Provided information:
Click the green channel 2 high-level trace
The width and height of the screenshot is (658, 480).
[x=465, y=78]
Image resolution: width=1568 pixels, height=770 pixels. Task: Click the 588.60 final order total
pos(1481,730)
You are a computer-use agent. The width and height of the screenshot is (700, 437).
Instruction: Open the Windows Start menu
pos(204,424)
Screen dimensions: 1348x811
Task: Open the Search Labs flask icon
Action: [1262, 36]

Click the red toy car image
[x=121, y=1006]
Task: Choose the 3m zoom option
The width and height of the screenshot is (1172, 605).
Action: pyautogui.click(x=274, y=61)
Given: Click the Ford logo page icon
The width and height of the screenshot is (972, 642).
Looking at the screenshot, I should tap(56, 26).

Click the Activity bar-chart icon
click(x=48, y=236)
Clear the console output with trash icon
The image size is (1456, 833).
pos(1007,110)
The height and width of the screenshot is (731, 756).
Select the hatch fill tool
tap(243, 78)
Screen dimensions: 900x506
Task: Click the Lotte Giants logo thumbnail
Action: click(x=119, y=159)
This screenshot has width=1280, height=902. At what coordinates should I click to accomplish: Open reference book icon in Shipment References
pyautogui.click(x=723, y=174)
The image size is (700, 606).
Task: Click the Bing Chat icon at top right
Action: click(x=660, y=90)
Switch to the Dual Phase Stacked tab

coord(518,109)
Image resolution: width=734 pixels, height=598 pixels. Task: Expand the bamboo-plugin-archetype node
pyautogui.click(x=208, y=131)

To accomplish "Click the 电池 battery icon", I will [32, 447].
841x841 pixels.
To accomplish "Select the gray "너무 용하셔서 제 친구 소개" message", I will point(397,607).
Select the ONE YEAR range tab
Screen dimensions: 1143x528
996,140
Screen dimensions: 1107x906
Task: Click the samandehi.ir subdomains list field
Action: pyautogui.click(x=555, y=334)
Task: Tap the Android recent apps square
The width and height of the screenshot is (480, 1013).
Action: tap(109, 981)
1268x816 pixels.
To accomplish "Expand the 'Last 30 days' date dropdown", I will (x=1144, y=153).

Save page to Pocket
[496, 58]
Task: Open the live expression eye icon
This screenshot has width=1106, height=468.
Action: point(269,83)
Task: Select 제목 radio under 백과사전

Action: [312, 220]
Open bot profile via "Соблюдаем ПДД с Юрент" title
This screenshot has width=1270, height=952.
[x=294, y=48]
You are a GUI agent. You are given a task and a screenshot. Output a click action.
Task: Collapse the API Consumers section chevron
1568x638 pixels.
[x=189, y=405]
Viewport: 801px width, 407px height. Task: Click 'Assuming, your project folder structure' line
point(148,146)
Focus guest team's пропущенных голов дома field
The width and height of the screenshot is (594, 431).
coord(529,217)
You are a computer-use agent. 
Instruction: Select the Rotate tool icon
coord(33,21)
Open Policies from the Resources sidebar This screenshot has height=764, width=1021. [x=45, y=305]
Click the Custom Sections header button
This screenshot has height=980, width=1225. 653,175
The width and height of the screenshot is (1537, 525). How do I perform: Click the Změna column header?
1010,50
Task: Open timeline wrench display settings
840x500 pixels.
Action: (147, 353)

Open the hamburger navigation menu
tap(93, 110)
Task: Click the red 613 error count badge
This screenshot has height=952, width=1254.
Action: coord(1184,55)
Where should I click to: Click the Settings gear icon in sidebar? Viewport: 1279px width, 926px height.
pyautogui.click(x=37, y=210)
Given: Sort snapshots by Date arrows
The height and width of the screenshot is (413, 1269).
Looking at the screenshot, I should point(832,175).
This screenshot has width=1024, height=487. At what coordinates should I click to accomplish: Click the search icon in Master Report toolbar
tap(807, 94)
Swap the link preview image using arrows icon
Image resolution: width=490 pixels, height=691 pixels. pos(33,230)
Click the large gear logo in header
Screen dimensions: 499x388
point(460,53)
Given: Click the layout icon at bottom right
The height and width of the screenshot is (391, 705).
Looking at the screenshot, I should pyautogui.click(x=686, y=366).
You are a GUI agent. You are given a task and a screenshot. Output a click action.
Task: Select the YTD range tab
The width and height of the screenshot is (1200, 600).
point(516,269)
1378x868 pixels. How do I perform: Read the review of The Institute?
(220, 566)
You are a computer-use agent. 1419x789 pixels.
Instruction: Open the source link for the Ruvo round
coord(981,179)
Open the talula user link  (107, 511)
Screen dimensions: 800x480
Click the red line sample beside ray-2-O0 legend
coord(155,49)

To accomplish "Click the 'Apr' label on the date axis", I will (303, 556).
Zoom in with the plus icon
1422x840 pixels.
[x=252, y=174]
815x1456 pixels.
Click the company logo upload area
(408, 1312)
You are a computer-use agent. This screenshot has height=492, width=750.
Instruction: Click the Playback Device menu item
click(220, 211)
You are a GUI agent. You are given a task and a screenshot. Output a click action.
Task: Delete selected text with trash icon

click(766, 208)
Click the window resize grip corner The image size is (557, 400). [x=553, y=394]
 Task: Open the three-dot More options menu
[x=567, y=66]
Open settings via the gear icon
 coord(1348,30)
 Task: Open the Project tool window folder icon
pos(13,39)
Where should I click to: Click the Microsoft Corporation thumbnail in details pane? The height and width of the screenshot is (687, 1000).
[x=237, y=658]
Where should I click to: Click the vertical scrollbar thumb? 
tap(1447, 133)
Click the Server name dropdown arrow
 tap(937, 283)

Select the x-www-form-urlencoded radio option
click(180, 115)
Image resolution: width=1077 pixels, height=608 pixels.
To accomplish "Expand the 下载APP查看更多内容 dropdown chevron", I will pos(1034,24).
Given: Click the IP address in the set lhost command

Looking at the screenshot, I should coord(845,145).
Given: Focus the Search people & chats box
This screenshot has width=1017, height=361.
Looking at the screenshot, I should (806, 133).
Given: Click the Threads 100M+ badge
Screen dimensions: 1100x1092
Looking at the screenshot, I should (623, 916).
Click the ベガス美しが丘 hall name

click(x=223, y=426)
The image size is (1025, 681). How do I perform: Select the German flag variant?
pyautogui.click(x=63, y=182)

What needs to be done:
Leaving each word as it is, reproduce all the material.

Answer below:
Click the green channel 2 high-level trace
The width and height of the screenshot is (658, 480).
[x=465, y=78]
Image resolution: width=1568 pixels, height=770 pixels. Task: Click the 588.60 final order total
pos(1481,730)
You are a computer-use agent. The width and height of the screenshot is (700, 437).
Instruction: Open the Windows Start menu
pos(204,424)
Screen dimensions: 1348x811
Task: Open the Search Labs flask icon
Action: [1262, 36]

Click the red toy car image
[x=121, y=1006]
Task: Choose the 3m zoom option
The width and height of the screenshot is (1172, 605).
Action: pyautogui.click(x=274, y=61)
Given: Click the Ford logo page icon
The width and height of the screenshot is (972, 642).
Looking at the screenshot, I should tap(56, 26).

Click the Activity bar-chart icon
click(x=48, y=236)
Clear the console output with trash icon
The image size is (1456, 833).
pos(1007,110)
The height and width of the screenshot is (731, 756).
Select the hatch fill tool
tap(243, 78)
Screen dimensions: 900x506
Task: Click the Lotte Giants logo thumbnail
Action: click(x=119, y=159)
This screenshot has width=1280, height=902. At what coordinates should I click to accomplish: Open reference book icon in Shipment References
pyautogui.click(x=723, y=174)
The image size is (700, 606).
Task: Click the Bing Chat icon at top right
Action: click(x=660, y=90)
Switch to the Dual Phase Stacked tab

coord(518,109)
Image resolution: width=734 pixels, height=598 pixels. Task: Expand the bamboo-plugin-archetype node
pyautogui.click(x=208, y=131)

To accomplish "Click the 电池 battery icon", I will [32, 447].
841x841 pixels.
To accomplish "Select the gray "너무 용하셔서 제 친구 소개" message", I will point(397,607).
Select the ONE YEAR range tab
Screen dimensions: 1143x528
996,140
Screen dimensions: 1107x906
Task: Click the samandehi.ir subdomains list field
Action: pyautogui.click(x=555, y=334)
Task: Tap the Android recent apps square
The width and height of the screenshot is (480, 1013).
Action: tap(109, 981)
1268x816 pixels.
To accomplish "Expand the 'Last 30 days' date dropdown", I will (x=1144, y=153).

Save page to Pocket
[496, 58]
Task: Open the live expression eye icon
This screenshot has width=1106, height=468.
Action: point(269,83)
Task: Select 제목 radio under 백과사전

Action: [312, 220]
Open bot profile via "Соблюдаем ПДД с Юрент" title
This screenshot has width=1270, height=952.
[x=294, y=48]
You are a GUI agent. You are given a task and a screenshot. Output a click action.
Task: Collapse the API Consumers section chevron
1568x638 pixels.
[x=189, y=405]
Viewport: 801px width, 407px height. Task: Click 'Assuming, your project folder structure' line
point(148,146)
Focus guest team's пропущенных голов дома field
The width and height of the screenshot is (594, 431).
coord(529,217)
You are a computer-use agent. 
Instruction: Select the Rotate tool icon
coord(33,21)
Open Policies from the Resources sidebar This screenshot has height=764, width=1021. [x=45, y=305]
Click the Custom Sections header button
This screenshot has height=980, width=1225. 653,175
The width and height of the screenshot is (1537, 525). How do I perform: Click the Změna column header?
1010,50
Task: Open timeline wrench display settings
840x500 pixels.
Action: (147, 353)

Open the hamburger navigation menu
tap(93, 110)
Task: Click the red 613 error count badge
This screenshot has height=952, width=1254.
Action: coord(1184,55)
Where should I click to: Click the Settings gear icon in sidebar? Viewport: 1279px width, 926px height.
pyautogui.click(x=37, y=210)
Given: Sort snapshots by Date arrows
The height and width of the screenshot is (413, 1269).
Looking at the screenshot, I should point(832,175).
This screenshot has width=1024, height=487. At what coordinates should I click to accomplish: Click the search icon in Master Report toolbar
tap(807, 94)
Swap the link preview image using arrows icon
Image resolution: width=490 pixels, height=691 pixels. pos(33,230)
Click the large gear logo in header
Screen dimensions: 499x388
point(460,53)
Given: Click the layout icon at bottom right
The height and width of the screenshot is (391, 705).
Looking at the screenshot, I should pyautogui.click(x=686, y=366).
You are a GUI agent. You are given a task and a screenshot. Output a click action.
Task: Select the YTD range tab
The width and height of the screenshot is (1200, 600).
point(516,269)
1378x868 pixels. How do I perform: Read the review of The Institute?
(220, 566)
You are a computer-use agent. 1419x789 pixels.
Instruction: Open the source link for the Ruvo round
coord(981,179)
Open the talula user link  (107, 511)
Screen dimensions: 800x480
Click the red line sample beside ray-2-O0 legend
coord(155,49)

To accomplish "Click the 'Apr' label on the date axis", I will (303, 556).
Zoom in with the plus icon
1422x840 pixels.
[x=252, y=174]
815x1456 pixels.
Click the company logo upload area
(408, 1312)
You are a computer-use agent. This screenshot has height=492, width=750.
Instruction: Click the Playback Device menu item
click(220, 211)
You are a GUI agent. You are given a task and a screenshot. Output a click action.
Task: Delete selected text with trash icon

click(766, 208)
Click the window resize grip corner The image size is (557, 400). [x=553, y=394]
 Task: Open the three-dot More options menu
[x=567, y=66]
Open settings via the gear icon
 coord(1348,30)
 Task: Open the Project tool window folder icon
pos(13,39)
Where should I click to: Click the Microsoft Corporation thumbnail in details pane? The height and width of the screenshot is (687, 1000).
[x=237, y=658]
Where should I click to: Click the vertical scrollbar thumb? 
tap(1447, 133)
Click the Server name dropdown arrow
 tap(937, 283)

Select the x-www-form-urlencoded radio option
click(180, 115)
Image resolution: width=1077 pixels, height=608 pixels.
To accomplish "Expand the 下载APP查看更多内容 dropdown chevron", I will pos(1034,24).
Given: Click the IP address in the set lhost command

Looking at the screenshot, I should coord(845,145).
Given: Focus the Search people & chats box
This screenshot has width=1017, height=361.
Looking at the screenshot, I should (806, 133).
Given: Click the Threads 100M+ badge
Screen dimensions: 1100x1092
Looking at the screenshot, I should (623, 916).
Click the ベガス美しが丘 hall name

click(x=223, y=426)
The image size is (1025, 681). How do I perform: Select the German flag variant?
pyautogui.click(x=63, y=182)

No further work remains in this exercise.